> **Problem requirements**:
Repeat, line for line, only the span that opens at the "The width and" line and closes at the final line below. Skip the pictures.

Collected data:
______
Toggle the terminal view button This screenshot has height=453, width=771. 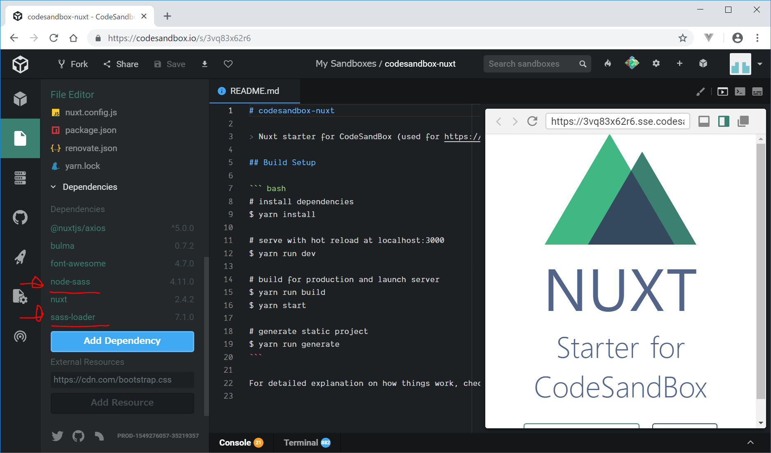point(740,91)
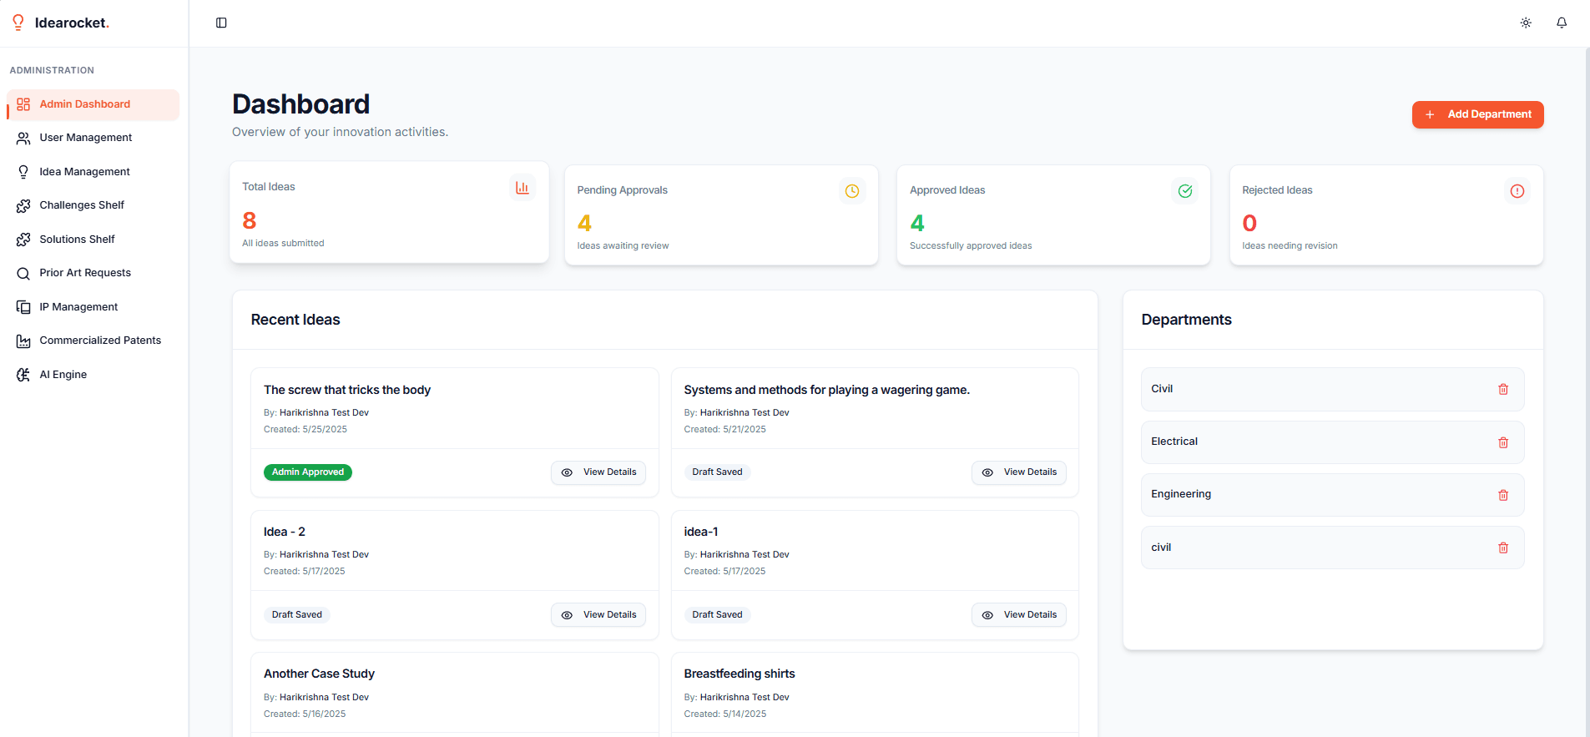This screenshot has width=1590, height=737.
Task: Click trash icon for uppercase Civil department
Action: (1503, 389)
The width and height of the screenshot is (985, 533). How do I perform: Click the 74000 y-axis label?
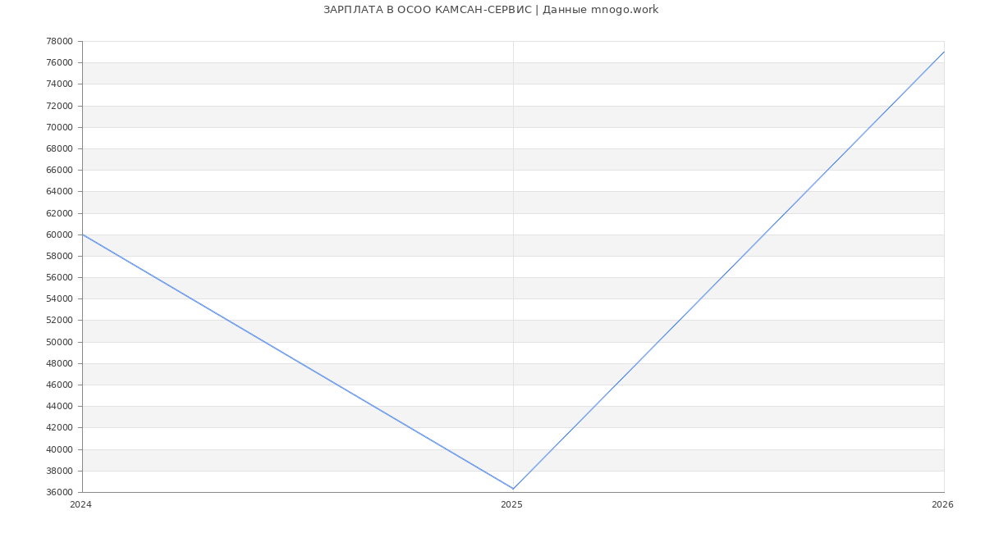pos(59,84)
______
> **Solution for this problem**:
The width and height of the screenshot is (985, 533). How do I perform: Click the 74000 y-axis label?
pos(59,84)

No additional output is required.